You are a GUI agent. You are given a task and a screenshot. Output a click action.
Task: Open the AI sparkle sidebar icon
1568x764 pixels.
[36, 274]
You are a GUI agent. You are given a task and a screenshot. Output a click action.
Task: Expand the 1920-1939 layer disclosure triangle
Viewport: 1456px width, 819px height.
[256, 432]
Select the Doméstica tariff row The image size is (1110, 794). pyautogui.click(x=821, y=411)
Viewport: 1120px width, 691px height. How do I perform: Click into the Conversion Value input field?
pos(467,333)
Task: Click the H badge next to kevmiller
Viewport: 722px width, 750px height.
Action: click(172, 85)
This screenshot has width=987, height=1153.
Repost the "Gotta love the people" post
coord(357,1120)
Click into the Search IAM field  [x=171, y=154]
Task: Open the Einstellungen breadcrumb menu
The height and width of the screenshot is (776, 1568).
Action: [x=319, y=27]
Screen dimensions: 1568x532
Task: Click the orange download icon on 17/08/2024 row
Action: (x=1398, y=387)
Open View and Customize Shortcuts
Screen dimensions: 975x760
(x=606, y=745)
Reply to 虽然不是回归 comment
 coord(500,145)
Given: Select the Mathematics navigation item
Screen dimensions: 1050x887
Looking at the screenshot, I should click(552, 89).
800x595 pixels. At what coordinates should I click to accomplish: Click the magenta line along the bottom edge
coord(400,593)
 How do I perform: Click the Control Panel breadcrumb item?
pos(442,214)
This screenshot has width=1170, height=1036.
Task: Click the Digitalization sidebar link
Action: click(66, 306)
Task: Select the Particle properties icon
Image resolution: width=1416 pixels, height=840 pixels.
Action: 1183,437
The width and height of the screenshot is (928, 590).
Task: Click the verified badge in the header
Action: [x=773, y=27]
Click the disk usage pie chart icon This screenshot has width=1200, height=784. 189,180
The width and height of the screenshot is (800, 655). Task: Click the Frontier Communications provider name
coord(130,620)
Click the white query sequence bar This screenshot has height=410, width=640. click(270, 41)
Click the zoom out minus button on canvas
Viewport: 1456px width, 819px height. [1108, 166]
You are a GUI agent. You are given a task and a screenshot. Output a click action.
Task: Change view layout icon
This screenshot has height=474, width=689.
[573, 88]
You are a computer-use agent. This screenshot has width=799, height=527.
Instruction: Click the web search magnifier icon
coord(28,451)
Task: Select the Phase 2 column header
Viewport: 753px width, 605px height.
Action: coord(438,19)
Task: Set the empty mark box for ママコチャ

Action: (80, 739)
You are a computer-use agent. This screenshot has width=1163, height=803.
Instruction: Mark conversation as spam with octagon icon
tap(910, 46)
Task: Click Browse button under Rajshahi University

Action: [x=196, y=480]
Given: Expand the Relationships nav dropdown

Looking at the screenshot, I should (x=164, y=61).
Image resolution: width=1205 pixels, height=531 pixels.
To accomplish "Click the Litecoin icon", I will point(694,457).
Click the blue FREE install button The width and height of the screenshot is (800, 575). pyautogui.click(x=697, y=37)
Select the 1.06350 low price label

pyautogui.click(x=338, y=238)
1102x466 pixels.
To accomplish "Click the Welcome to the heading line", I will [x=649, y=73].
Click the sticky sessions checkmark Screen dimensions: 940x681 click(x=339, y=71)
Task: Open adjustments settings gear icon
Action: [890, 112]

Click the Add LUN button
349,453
════════════════════
▸ **Do this**:
Can you copy out all of the records above word for word, keeping every line as it is?

▸ **Answer to this task**:
You are a GUI agent. You are given a task and a screenshot. Output a click action.
Task: Open the AI sparkle sidebar icon
1568x764 pixels.
[36, 274]
You are a GUI agent. You are given a task and a screenshot. Output a click action.
Task: Expand the 1920-1939 layer disclosure triangle
Viewport: 1456px width, 819px height.
[256, 432]
Select the Doméstica tariff row The image size is (1110, 794). pyautogui.click(x=821, y=411)
Viewport: 1120px width, 691px height. How do I perform: Click into the Conversion Value input field?
pos(467,333)
Task: Click the H badge next to kevmiller
Viewport: 722px width, 750px height.
Action: click(172, 85)
This screenshot has width=987, height=1153.
Repost the "Gotta love the people" post
coord(357,1120)
Click into the Search IAM field  [x=171, y=154]
Task: Open the Einstellungen breadcrumb menu
The height and width of the screenshot is (776, 1568).
Action: [x=319, y=27]
Screen dimensions: 1568x532
Task: Click the orange download icon on 17/08/2024 row
Action: (x=1398, y=387)
Open View and Customize Shortcuts
Screen dimensions: 975x760
(x=606, y=745)
Reply to 虽然不是回归 comment
 coord(500,145)
Given: Select the Mathematics navigation item
Screen dimensions: 1050x887
Looking at the screenshot, I should click(552, 89).
800x595 pixels. At what coordinates should I click to accomplish: Click the magenta line along the bottom edge
coord(400,593)
 How do I perform: Click the Control Panel breadcrumb item?
pos(442,214)
This screenshot has width=1170, height=1036.
Task: Click the Digitalization sidebar link
Action: click(66, 306)
Task: Select the Particle properties icon
Image resolution: width=1416 pixels, height=840 pixels.
Action: 1183,437
The width and height of the screenshot is (928, 590).
Task: Click the verified badge in the header
Action: [x=773, y=27]
Click the disk usage pie chart icon This screenshot has width=1200, height=784. 189,180
The width and height of the screenshot is (800, 655). Task: Click the Frontier Communications provider name
coord(130,620)
Click the white query sequence bar This screenshot has height=410, width=640. click(270, 41)
Click the zoom out minus button on canvas
Viewport: 1456px width, 819px height. [1108, 166]
You are a GUI agent. You are given a task and a screenshot. Output a click action.
Task: Change view layout icon
This screenshot has height=474, width=689.
[573, 88]
You are a computer-use agent. This screenshot has width=799, height=527.
Instruction: Click the web search magnifier icon
coord(28,451)
Task: Select the Phase 2 column header
Viewport: 753px width, 605px height.
Action: coord(438,19)
Task: Set the empty mark box for ママコチャ

Action: (80, 739)
You are a computer-use agent. This screenshot has width=1163, height=803.
Instruction: Mark conversation as spam with octagon icon
tap(910, 46)
Task: Click Browse button under Rajshahi University

Action: [x=196, y=480]
Given: Expand the Relationships nav dropdown

Looking at the screenshot, I should (x=164, y=61).
Image resolution: width=1205 pixels, height=531 pixels.
To accomplish "Click the Litecoin icon", I will point(694,457).
Click the blue FREE install button The width and height of the screenshot is (800, 575). pyautogui.click(x=697, y=37)
Select the 1.06350 low price label

pyautogui.click(x=338, y=238)
1102x466 pixels.
To accomplish "Click the Welcome to the heading line", I will [x=649, y=73].
Click the sticky sessions checkmark Screen dimensions: 940x681 click(x=339, y=71)
Task: Open adjustments settings gear icon
Action: [890, 112]

Click the Add LUN button
349,453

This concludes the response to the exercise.